TASK OBJECTIVE —
The entries below contain a line with "Given: Save the post with the bookmark icon" and a line with "Given: Cancel the User Preferences dialog". Quote exactly those two lines and all lines between them.

────────────────────

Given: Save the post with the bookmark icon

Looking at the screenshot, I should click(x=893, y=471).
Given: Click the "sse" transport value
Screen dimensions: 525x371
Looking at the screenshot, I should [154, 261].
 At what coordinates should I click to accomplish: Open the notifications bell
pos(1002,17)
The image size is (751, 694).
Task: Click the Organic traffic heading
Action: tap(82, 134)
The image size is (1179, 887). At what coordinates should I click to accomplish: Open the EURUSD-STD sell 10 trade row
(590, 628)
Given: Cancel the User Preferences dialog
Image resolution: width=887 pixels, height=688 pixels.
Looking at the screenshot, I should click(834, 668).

────────────────────

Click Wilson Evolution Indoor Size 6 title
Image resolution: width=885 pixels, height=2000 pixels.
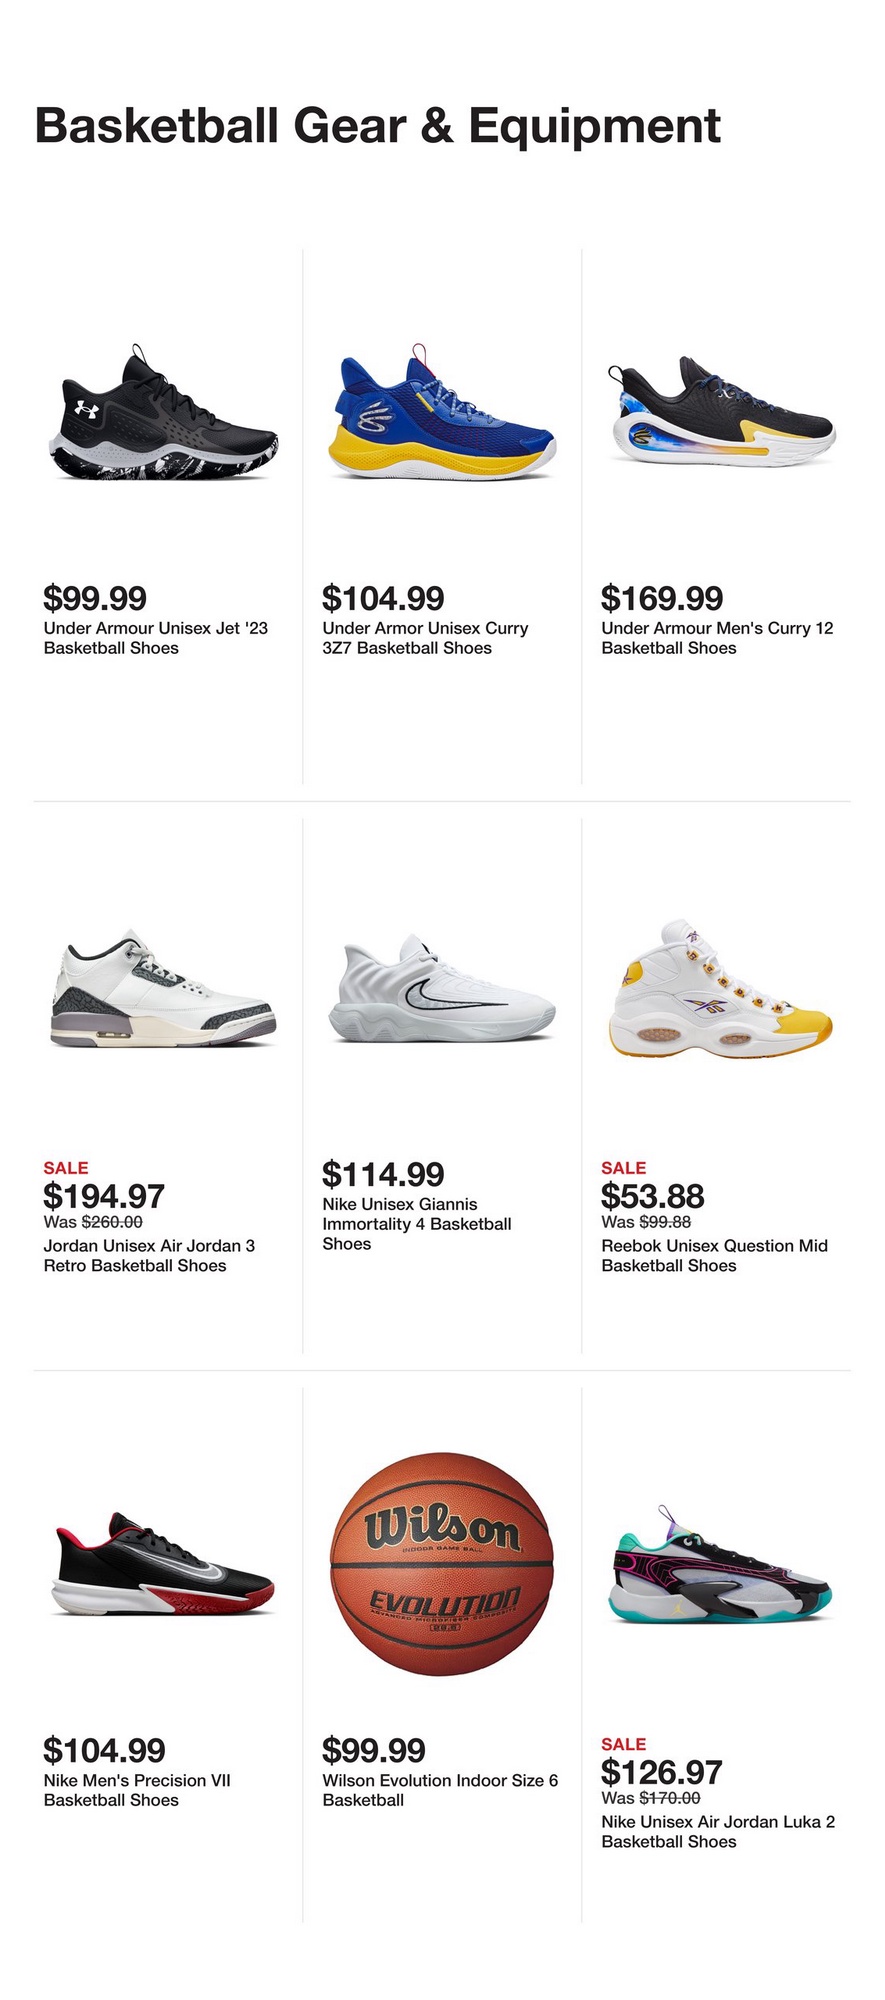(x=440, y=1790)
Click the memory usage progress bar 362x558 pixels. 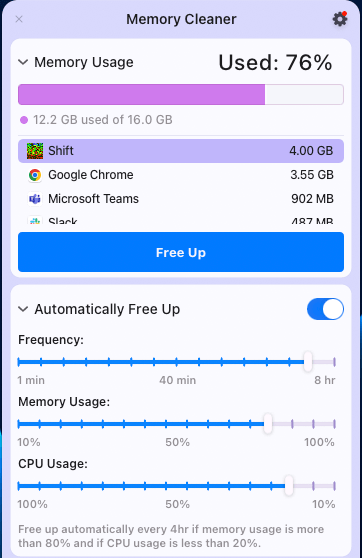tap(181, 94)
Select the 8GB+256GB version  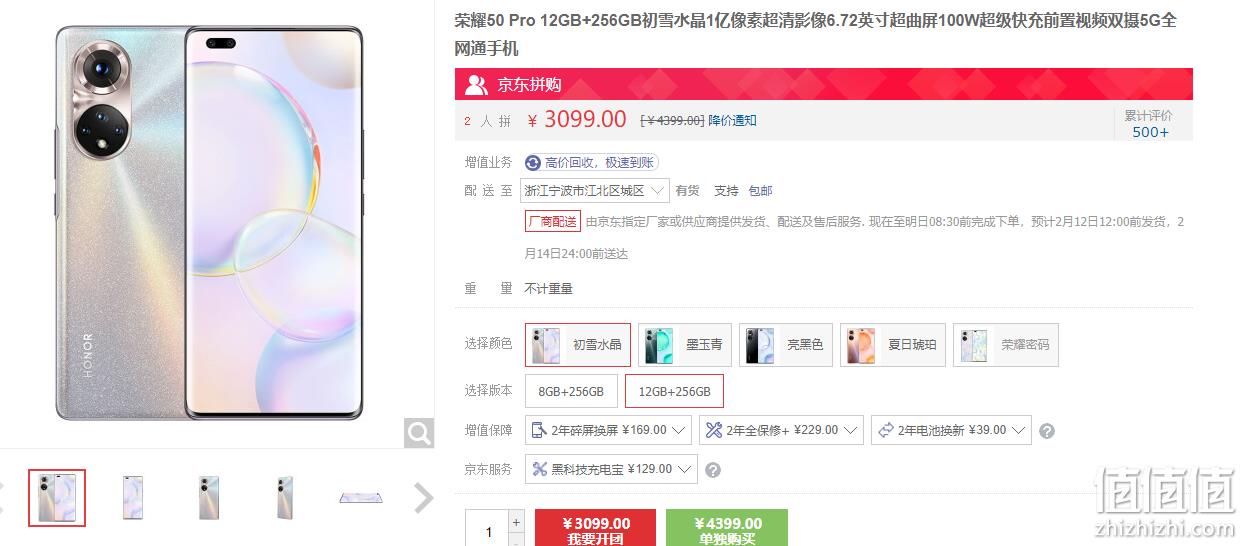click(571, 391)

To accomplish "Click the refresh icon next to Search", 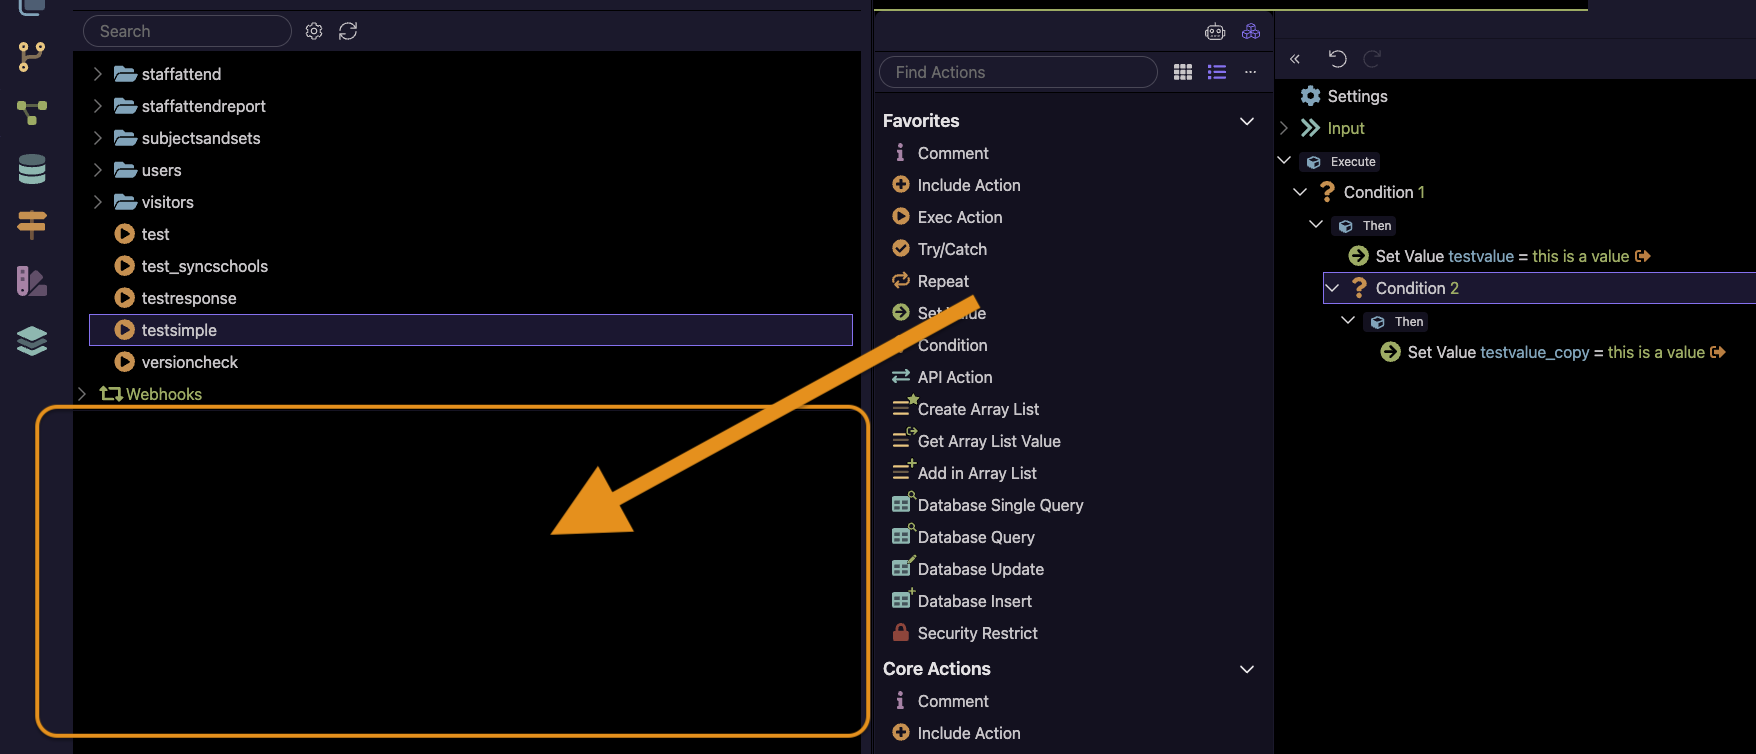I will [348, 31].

────────────────────

RESPONSE TO THIS TASK —
Given: Save the post with the bookmark icon

Looking at the screenshot, I should click(x=893, y=471).
Given: Click the "sse" transport value
Screen dimensions: 525x371
Looking at the screenshot, I should [154, 261].
 At what coordinates should I click to accomplish: Open the notifications bell
pos(1002,17)
The image size is (751, 694).
Task: Click the Organic traffic heading
Action: tap(82, 134)
The image size is (1179, 887). At what coordinates should I click to accomplish: Open the EURUSD-STD sell 10 trade row
(590, 628)
Given: Cancel the User Preferences dialog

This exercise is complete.